Segment Open
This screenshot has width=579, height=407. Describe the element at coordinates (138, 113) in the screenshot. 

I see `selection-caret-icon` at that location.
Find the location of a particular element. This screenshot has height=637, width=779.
Segment Closed
Segment Open
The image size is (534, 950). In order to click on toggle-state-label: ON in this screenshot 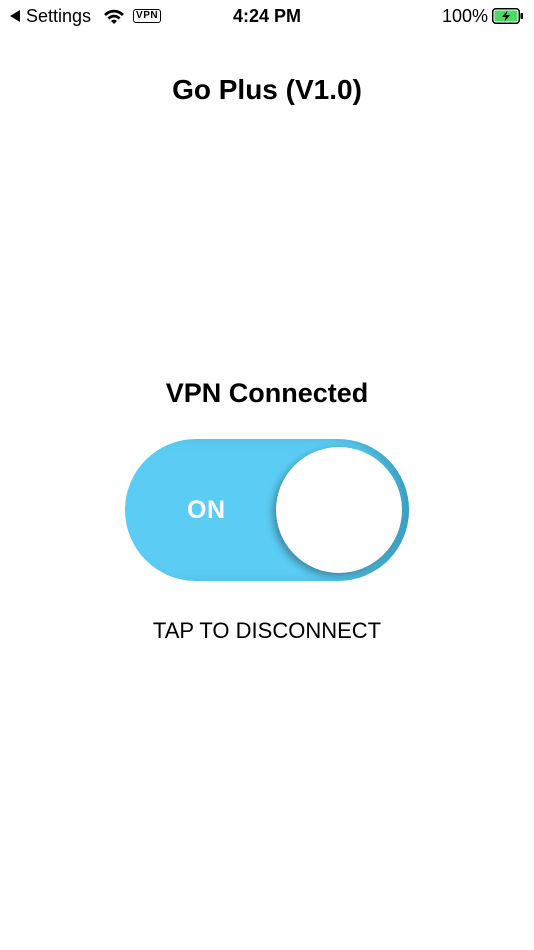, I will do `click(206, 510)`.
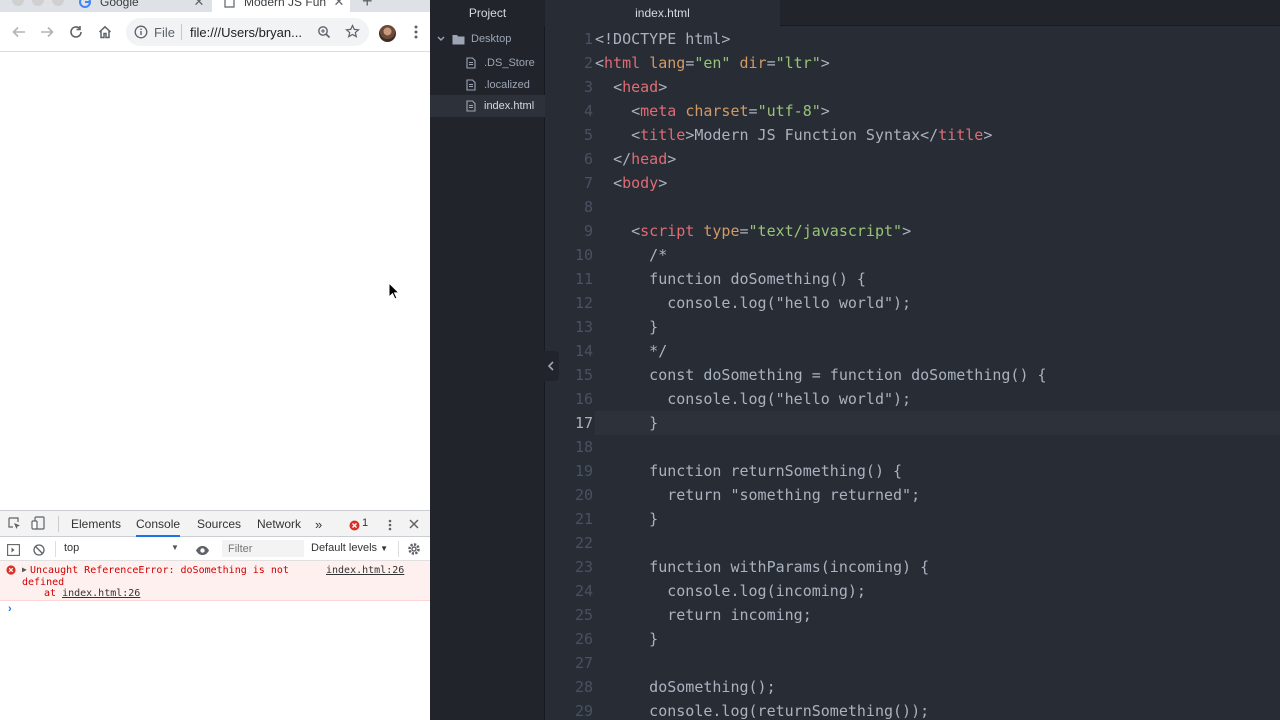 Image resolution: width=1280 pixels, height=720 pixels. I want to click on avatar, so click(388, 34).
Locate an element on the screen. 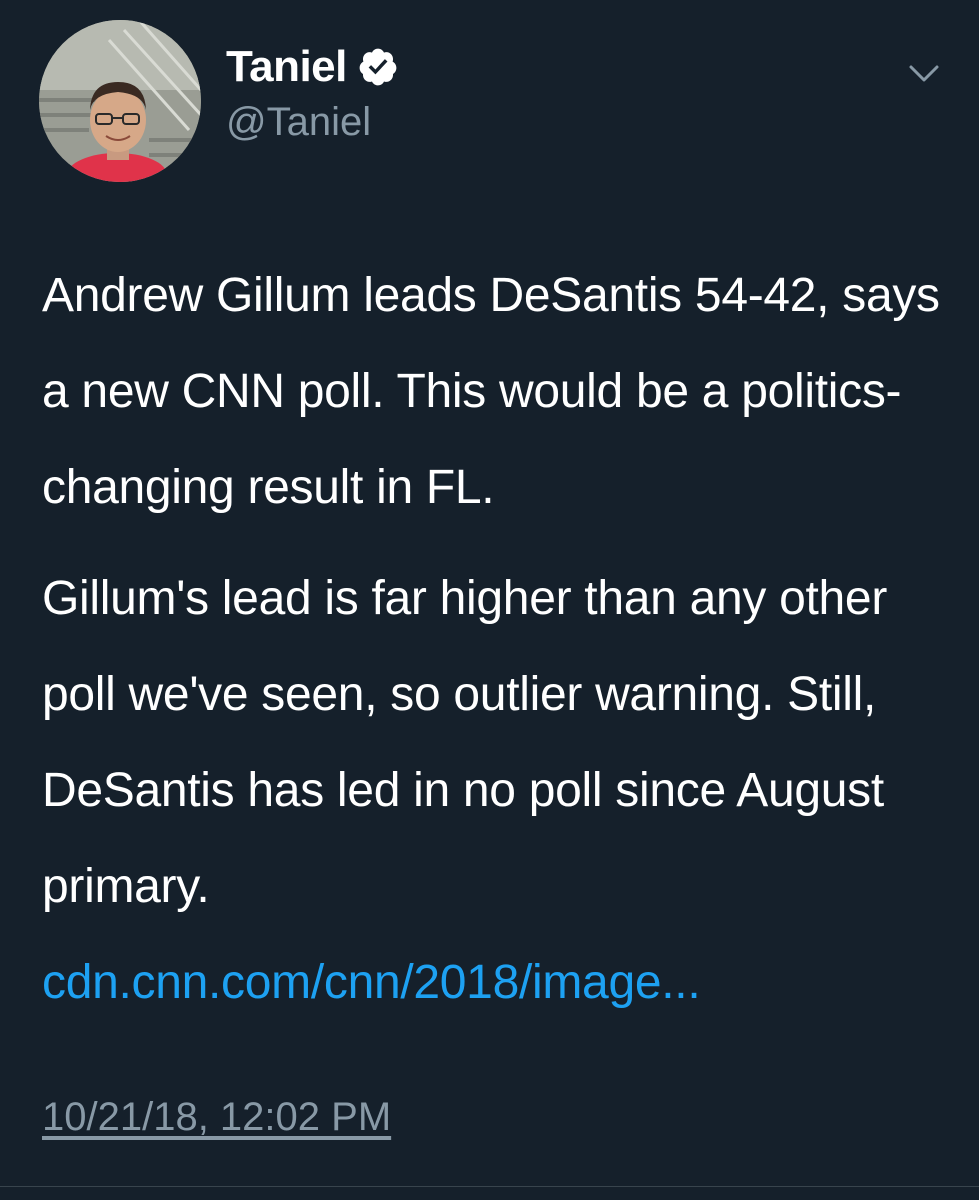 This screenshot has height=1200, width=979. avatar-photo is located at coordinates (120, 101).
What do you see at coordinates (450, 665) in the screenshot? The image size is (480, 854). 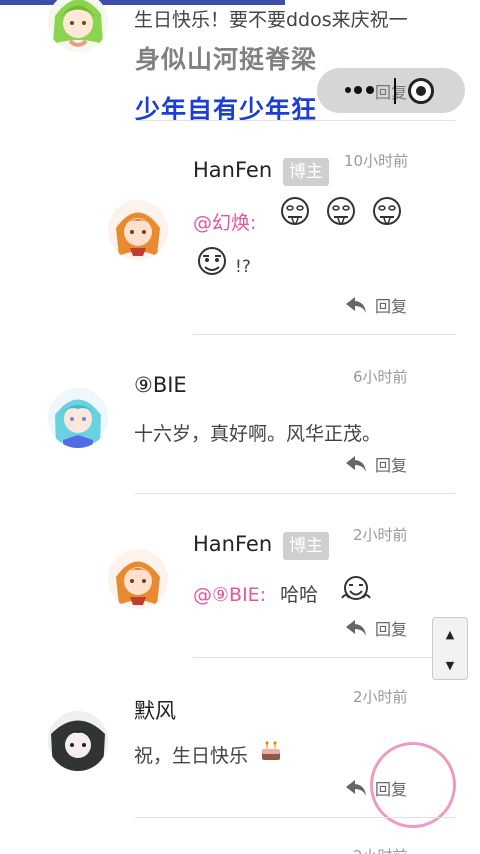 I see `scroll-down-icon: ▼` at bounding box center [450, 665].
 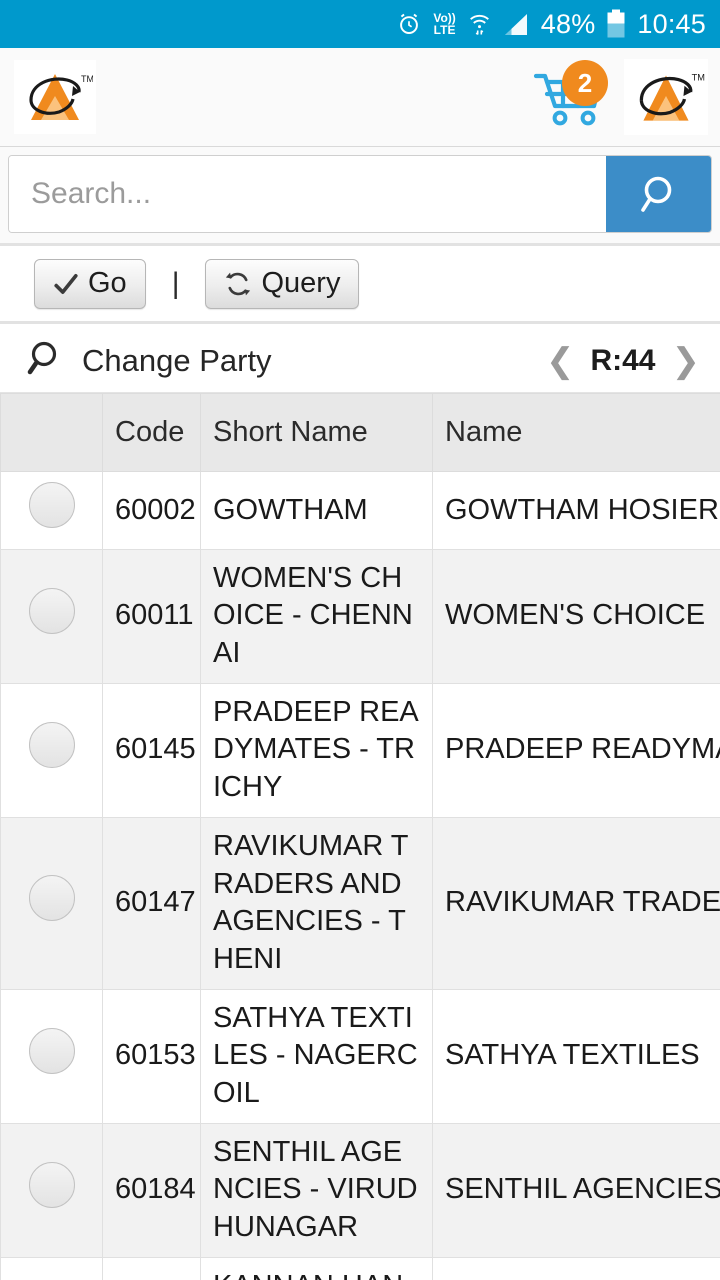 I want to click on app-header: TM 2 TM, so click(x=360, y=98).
Segment Closed
▸ Work instructions
Copy out the records word for word, from the line with "This screenshot has width=579, height=407." to the line with "Find the location", including both of those lines.

▸ Output of the exercise
This screenshot has width=579, height=407. Describe the element at coordinates (138, 113) in the screenshot. 

I see `selection-caret-icon` at that location.
Find the location of a particular element. This screenshot has height=637, width=779.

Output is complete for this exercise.